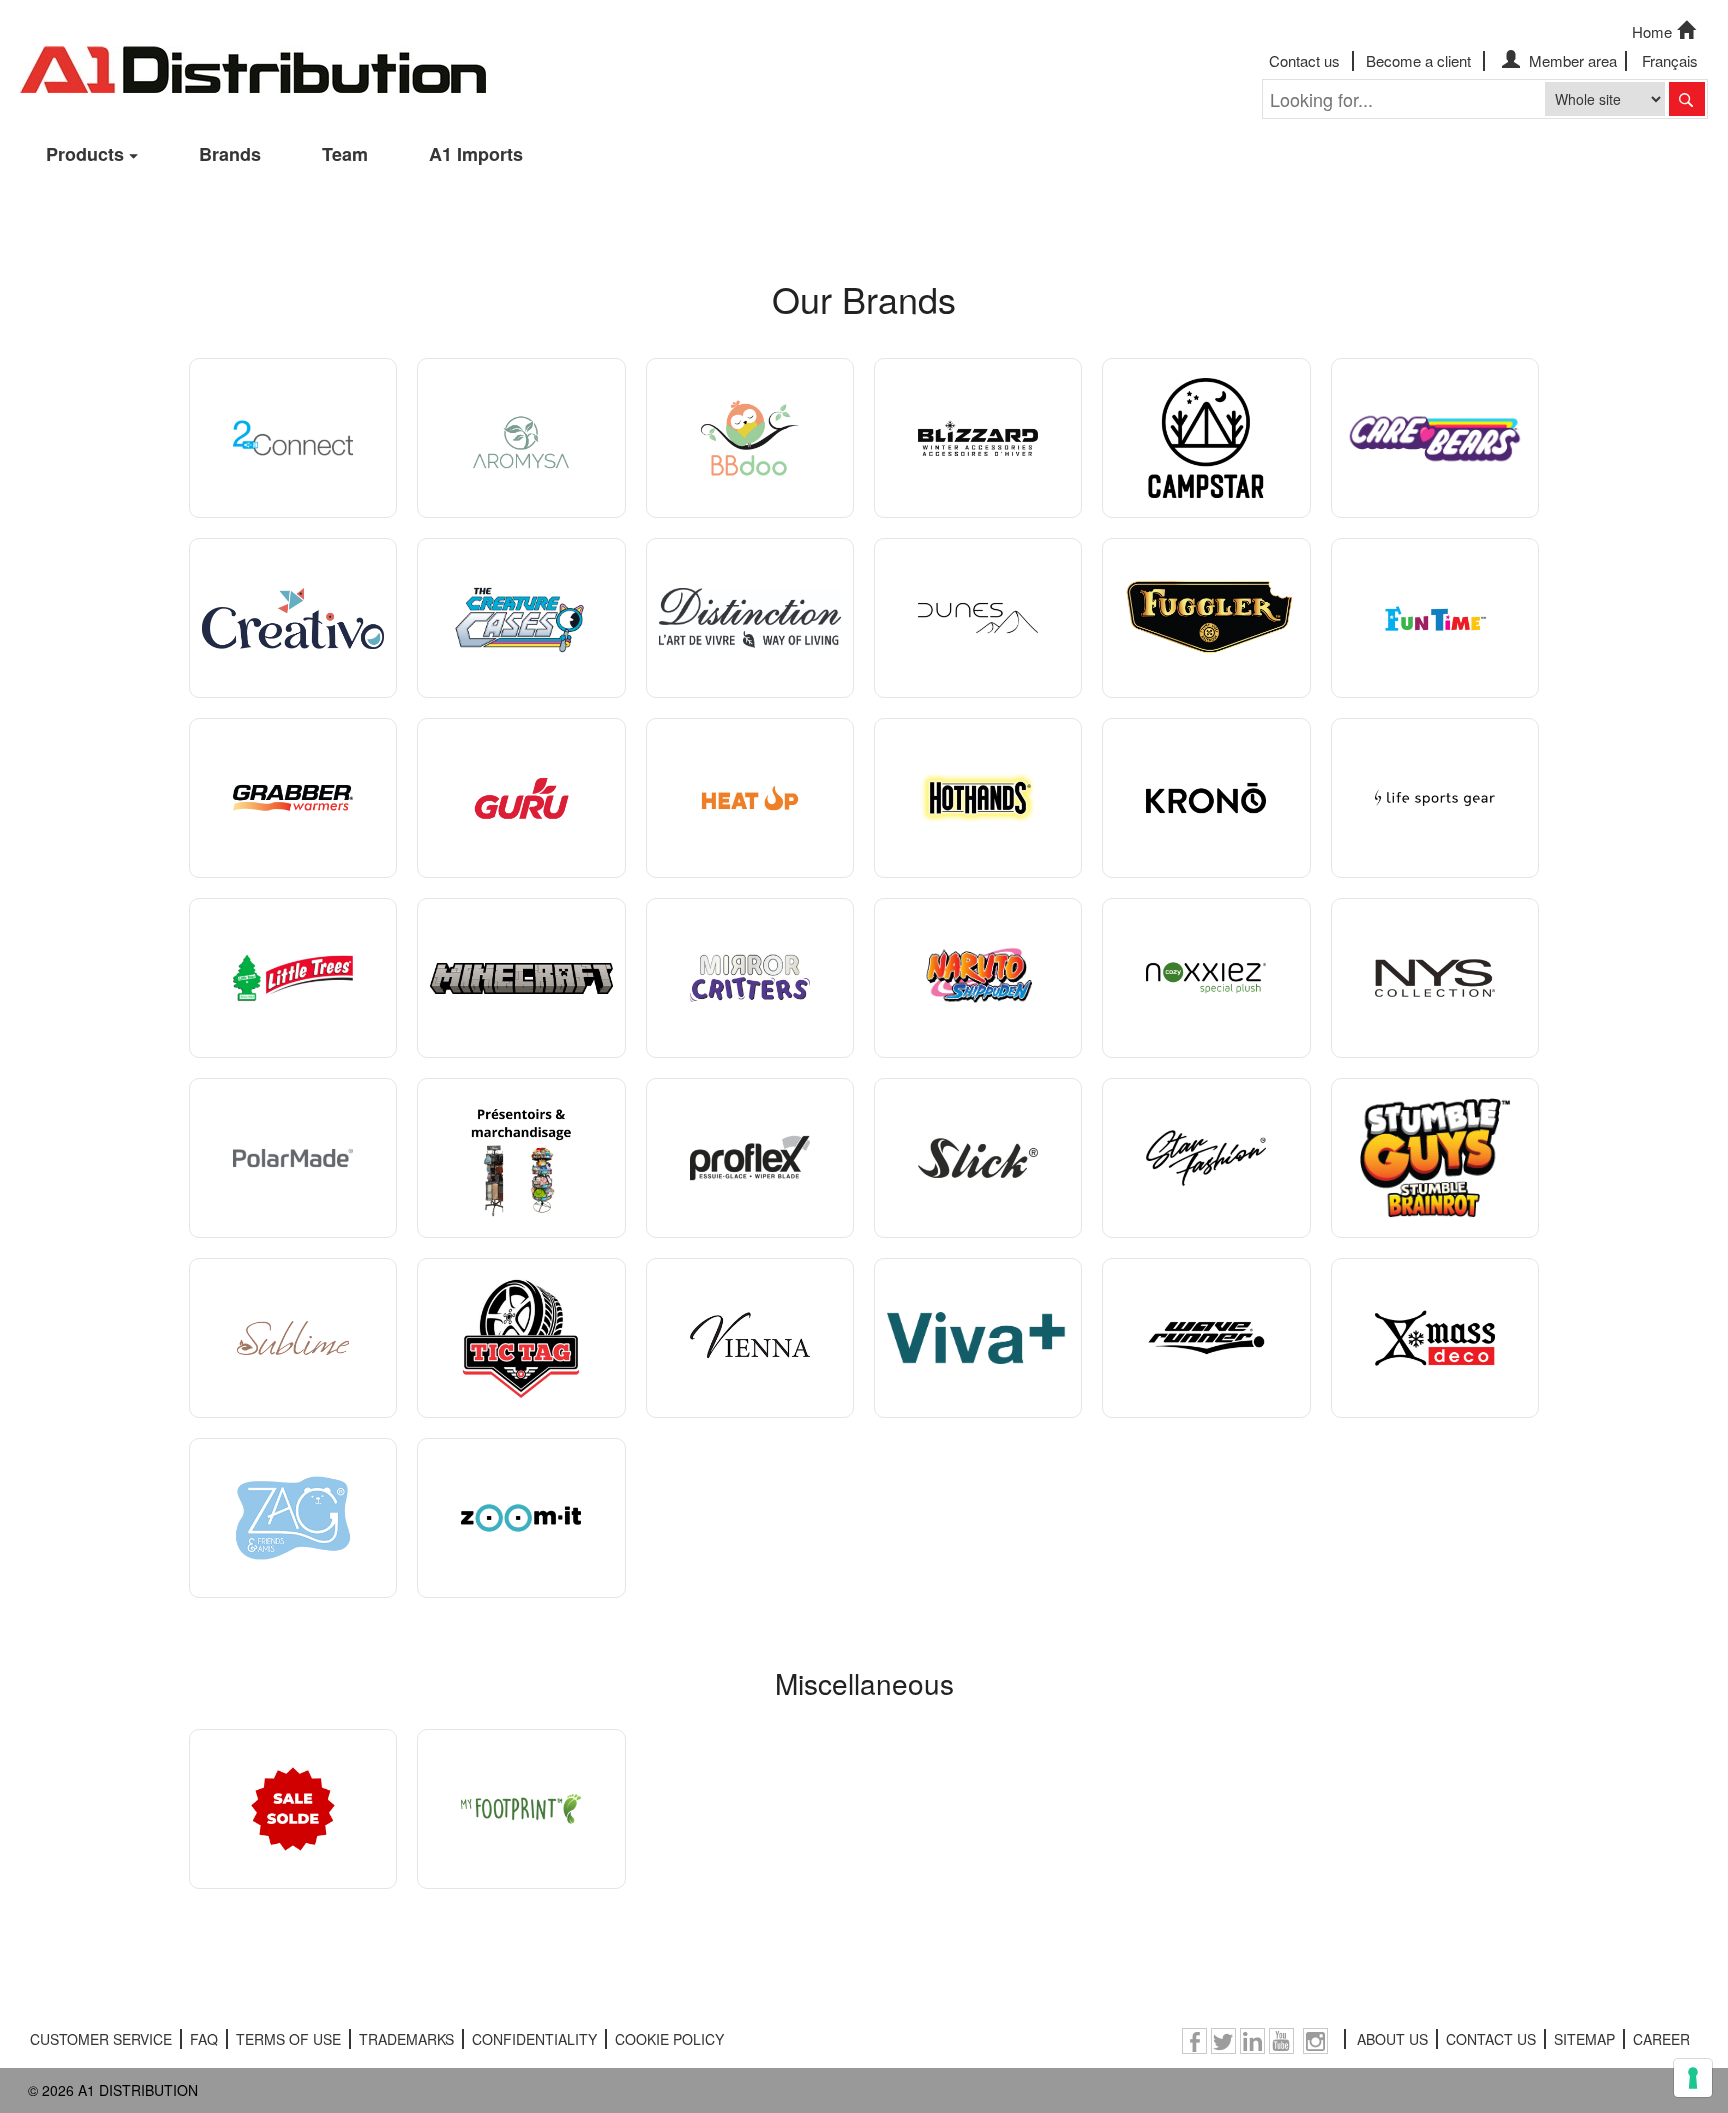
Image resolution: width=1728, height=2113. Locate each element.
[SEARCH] (1687, 99)
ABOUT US (1392, 2039)
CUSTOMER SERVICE (101, 2039)
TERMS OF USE (288, 2039)
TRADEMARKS (406, 2039)
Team (345, 154)
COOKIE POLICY (669, 2039)
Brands (230, 154)
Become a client (1418, 60)
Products (85, 154)
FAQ (204, 2039)
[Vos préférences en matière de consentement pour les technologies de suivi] (1693, 2078)
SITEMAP (1584, 2039)
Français (1670, 60)
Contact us (1304, 60)
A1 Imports (476, 154)
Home (1652, 31)
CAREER (1661, 2039)
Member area (1571, 60)
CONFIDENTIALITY (534, 2039)
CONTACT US (1491, 2039)
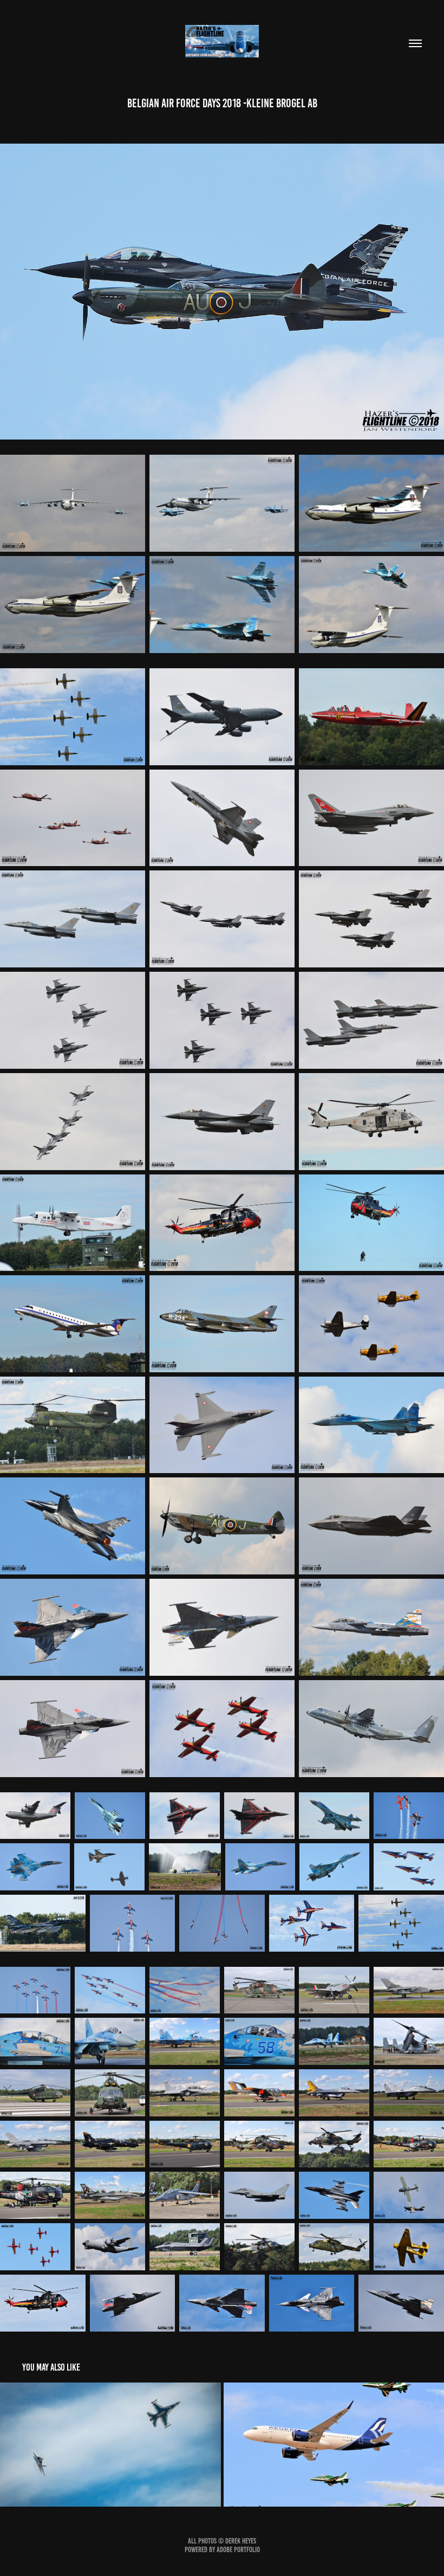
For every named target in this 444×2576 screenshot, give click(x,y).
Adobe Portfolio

_ _ _ _ _ _ _

*Aim of the exercise*. Print the data above in full and exactly as it appears, skipping the pictures.

*Task output*.
Image resolution: width=1728, height=2113. Locate each element.
[SEARCH] (1687, 99)
ABOUT US (1392, 2039)
CUSTOMER SERVICE (101, 2039)
TERMS OF USE (288, 2039)
TRADEMARKS (406, 2039)
Team (345, 154)
COOKIE POLICY (669, 2039)
Brands (230, 154)
Become a client (1418, 60)
Products (85, 154)
FAQ (204, 2039)
[Vos préférences en matière de consentement pour les technologies de suivi] (1693, 2078)
SITEMAP (1584, 2039)
Français (1670, 60)
Contact us (1304, 60)
A1 Imports (476, 154)
Home (1652, 31)
CAREER (1661, 2039)
Member area (1571, 60)
CONFIDENTIALITY (534, 2039)
CONTACT US (1491, 2039)
For every named target in this 444×2576 screenshot, give click(x,y).
Adobe Portfolio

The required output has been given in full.